PROVIDED RECORDS:
+++++
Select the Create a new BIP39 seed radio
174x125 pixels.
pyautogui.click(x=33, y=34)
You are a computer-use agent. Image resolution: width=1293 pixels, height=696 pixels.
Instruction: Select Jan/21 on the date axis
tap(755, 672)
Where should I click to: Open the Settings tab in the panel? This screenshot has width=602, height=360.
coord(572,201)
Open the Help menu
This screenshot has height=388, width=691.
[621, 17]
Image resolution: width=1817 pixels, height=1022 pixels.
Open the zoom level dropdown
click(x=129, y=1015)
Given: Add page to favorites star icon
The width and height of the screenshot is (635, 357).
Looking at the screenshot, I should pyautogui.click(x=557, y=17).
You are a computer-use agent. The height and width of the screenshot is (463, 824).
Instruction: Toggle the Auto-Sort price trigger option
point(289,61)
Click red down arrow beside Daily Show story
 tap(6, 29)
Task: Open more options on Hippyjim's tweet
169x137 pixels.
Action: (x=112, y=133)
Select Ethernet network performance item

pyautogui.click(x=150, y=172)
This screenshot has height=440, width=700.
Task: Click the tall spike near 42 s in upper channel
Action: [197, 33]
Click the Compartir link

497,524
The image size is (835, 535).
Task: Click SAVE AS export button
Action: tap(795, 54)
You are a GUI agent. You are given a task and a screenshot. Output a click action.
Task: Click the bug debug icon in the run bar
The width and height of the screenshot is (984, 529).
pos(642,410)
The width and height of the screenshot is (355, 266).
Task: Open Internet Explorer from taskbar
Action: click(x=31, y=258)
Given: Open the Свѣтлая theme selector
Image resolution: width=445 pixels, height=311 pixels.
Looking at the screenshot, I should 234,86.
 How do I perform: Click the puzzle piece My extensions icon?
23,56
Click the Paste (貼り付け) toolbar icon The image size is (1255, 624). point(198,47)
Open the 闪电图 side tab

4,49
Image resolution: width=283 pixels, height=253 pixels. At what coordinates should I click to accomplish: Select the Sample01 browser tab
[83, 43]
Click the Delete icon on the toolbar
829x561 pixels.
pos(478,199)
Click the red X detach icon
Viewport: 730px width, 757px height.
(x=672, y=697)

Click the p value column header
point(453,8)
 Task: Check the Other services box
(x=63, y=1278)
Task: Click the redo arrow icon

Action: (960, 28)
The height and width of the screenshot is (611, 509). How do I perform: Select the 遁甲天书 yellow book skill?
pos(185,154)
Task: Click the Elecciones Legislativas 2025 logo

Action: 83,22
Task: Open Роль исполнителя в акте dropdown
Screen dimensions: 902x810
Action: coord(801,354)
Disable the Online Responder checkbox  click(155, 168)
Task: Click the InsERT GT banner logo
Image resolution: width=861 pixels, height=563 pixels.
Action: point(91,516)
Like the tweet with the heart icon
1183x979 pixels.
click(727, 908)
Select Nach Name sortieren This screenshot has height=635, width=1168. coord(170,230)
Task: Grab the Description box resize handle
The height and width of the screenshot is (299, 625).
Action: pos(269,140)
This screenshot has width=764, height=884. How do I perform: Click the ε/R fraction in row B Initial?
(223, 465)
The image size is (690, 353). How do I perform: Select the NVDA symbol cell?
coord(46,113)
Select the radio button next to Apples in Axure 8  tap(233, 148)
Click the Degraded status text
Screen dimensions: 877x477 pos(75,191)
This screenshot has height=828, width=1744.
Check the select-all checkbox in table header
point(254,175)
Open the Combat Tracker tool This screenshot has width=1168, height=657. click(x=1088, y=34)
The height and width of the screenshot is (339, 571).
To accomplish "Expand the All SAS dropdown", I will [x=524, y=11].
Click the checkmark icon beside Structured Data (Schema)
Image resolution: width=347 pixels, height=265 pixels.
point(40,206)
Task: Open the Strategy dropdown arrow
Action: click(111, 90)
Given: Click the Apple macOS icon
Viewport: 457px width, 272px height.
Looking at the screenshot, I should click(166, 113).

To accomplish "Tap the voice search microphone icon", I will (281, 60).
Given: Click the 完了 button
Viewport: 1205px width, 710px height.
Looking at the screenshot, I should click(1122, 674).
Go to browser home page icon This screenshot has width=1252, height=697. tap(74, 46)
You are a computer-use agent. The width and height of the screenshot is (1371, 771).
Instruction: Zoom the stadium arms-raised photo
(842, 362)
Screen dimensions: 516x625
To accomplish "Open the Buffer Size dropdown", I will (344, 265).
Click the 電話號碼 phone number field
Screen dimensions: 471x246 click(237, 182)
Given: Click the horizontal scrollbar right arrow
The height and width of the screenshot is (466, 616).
+++++
Count the lines in the records above that contain the word "computer". Reply with the number alone.

3